_Task data_
-- -- --

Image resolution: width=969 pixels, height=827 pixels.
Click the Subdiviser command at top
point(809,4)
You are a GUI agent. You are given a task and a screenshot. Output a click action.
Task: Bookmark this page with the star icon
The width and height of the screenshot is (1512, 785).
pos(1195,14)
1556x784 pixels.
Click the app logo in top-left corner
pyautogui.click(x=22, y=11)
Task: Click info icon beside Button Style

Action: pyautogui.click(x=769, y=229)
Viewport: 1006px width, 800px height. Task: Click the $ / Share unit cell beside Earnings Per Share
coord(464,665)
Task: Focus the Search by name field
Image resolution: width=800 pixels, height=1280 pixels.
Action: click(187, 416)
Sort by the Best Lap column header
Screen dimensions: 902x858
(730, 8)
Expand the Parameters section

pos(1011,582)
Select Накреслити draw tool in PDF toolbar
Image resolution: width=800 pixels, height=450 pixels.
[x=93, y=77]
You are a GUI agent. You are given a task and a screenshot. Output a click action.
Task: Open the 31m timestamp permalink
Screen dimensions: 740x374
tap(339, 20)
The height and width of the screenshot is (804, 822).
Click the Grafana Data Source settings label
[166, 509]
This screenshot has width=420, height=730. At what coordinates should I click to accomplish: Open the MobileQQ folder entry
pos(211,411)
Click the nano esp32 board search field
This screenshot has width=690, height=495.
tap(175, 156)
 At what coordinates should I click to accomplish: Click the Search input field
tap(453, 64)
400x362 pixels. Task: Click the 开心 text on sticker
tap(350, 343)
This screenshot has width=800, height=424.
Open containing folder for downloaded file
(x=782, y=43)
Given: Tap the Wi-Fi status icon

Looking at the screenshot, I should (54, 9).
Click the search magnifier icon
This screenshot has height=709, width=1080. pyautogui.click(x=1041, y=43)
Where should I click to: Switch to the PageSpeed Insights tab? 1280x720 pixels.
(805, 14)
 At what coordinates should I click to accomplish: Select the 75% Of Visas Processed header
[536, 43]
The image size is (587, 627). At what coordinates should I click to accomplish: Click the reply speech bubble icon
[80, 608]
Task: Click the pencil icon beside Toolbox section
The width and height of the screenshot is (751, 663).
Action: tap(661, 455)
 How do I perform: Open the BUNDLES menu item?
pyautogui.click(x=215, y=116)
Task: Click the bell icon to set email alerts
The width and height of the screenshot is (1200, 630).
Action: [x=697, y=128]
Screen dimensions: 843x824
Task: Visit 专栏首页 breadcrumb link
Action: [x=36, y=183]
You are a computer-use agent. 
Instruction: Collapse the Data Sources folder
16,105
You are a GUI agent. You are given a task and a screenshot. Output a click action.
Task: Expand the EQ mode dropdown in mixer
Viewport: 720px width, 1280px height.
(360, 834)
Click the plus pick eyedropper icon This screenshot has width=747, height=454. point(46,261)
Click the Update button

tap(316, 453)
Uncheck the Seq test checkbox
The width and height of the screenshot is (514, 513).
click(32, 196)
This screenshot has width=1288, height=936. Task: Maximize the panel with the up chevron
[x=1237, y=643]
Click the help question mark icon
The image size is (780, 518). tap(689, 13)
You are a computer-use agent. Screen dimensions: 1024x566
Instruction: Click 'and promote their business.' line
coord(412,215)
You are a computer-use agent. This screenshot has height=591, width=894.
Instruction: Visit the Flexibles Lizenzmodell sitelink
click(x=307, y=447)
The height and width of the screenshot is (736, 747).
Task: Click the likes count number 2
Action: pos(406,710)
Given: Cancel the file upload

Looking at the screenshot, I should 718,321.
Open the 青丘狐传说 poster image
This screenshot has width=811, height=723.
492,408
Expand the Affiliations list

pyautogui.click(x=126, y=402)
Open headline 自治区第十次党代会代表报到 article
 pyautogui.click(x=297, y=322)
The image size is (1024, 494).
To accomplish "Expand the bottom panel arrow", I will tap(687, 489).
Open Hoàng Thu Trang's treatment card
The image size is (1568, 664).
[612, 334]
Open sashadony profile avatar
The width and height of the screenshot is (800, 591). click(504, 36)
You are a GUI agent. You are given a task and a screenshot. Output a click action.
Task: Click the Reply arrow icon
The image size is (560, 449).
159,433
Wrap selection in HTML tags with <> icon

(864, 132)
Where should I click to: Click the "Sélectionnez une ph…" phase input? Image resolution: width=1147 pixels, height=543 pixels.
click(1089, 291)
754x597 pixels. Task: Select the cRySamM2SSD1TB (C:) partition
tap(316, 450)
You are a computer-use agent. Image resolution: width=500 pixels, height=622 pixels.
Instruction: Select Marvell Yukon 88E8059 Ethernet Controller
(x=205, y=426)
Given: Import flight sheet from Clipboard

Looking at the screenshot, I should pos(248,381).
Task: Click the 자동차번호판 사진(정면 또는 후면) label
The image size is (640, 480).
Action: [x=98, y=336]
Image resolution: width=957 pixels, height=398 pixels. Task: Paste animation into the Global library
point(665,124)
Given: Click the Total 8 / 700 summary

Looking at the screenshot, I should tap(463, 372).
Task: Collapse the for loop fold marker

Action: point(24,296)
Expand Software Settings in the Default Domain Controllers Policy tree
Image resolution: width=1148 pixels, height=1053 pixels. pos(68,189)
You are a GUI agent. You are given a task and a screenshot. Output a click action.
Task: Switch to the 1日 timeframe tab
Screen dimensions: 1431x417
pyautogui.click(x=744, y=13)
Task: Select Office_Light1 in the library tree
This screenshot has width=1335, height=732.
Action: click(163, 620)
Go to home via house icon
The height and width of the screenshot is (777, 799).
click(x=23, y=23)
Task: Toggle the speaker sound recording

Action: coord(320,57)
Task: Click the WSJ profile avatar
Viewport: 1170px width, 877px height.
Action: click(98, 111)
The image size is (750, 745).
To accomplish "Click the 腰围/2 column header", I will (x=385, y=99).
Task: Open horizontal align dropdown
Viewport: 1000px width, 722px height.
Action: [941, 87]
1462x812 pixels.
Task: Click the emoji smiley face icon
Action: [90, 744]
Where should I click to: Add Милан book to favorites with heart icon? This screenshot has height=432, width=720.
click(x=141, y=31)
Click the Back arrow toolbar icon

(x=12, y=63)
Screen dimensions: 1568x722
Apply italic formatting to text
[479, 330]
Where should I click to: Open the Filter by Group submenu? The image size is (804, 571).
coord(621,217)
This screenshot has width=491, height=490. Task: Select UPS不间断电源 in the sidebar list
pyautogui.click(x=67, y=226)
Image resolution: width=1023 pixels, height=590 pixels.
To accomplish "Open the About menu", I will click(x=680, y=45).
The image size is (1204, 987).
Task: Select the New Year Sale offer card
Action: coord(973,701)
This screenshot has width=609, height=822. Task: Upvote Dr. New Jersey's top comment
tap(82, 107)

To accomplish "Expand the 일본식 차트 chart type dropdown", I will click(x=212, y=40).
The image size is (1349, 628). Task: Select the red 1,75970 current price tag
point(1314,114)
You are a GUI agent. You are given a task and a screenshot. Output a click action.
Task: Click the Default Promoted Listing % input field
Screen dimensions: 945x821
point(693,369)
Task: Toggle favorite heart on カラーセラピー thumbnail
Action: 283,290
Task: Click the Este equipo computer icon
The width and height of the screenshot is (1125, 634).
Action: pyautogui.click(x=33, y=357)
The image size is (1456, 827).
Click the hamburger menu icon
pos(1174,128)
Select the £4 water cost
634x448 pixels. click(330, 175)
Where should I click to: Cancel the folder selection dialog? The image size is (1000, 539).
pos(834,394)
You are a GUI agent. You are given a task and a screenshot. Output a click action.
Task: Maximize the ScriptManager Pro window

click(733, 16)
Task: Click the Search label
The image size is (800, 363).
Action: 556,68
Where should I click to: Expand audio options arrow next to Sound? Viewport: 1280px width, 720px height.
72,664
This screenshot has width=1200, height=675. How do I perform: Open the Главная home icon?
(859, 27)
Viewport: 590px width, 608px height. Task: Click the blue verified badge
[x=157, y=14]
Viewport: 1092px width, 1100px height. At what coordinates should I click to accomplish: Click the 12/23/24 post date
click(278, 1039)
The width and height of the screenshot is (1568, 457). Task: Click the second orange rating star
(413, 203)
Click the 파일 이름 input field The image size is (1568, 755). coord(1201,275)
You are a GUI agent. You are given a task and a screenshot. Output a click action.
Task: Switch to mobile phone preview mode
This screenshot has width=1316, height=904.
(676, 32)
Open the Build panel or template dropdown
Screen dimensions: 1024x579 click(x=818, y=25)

-- -- --

_The task_
Write out once more the lines above beginning at the line with "Task: Click the Este equipo computer icon"; continue through the final line and stop there.

_Reply_
Task: Click the Este equipo computer icon
The width and height of the screenshot is (1125, 634).
Action: pyautogui.click(x=33, y=357)
The image size is (1456, 827).
Click the hamburger menu icon
pos(1174,128)
Select the £4 water cost
634x448 pixels. click(330, 175)
Where should I click to: Cancel the folder selection dialog? The image size is (1000, 539).
pos(834,394)
You are a GUI agent. You are given a task and a screenshot. Output a click action.
Task: Maximize the ScriptManager Pro window

click(733, 16)
Task: Click the Search label
The image size is (800, 363).
Action: 556,68
Where should I click to: Expand audio options arrow next to Sound? Viewport: 1280px width, 720px height.
72,664
This screenshot has width=1200, height=675. How do I perform: Open the Главная home icon?
(859, 27)
Viewport: 590px width, 608px height. Task: Click the blue verified badge
[x=157, y=14]
Viewport: 1092px width, 1100px height. At what coordinates should I click to accomplish: Click the 12/23/24 post date
click(278, 1039)
The width and height of the screenshot is (1568, 457). Task: Click the second orange rating star
(413, 203)
Click the 파일 이름 input field The image size is (1568, 755). coord(1201,275)
You are a GUI agent. You are given a task and a screenshot. Output a click action.
Task: Switch to mobile phone preview mode
This screenshot has width=1316, height=904.
(676, 32)
Open the Build panel or template dropdown
Screen dimensions: 1024x579 click(x=818, y=25)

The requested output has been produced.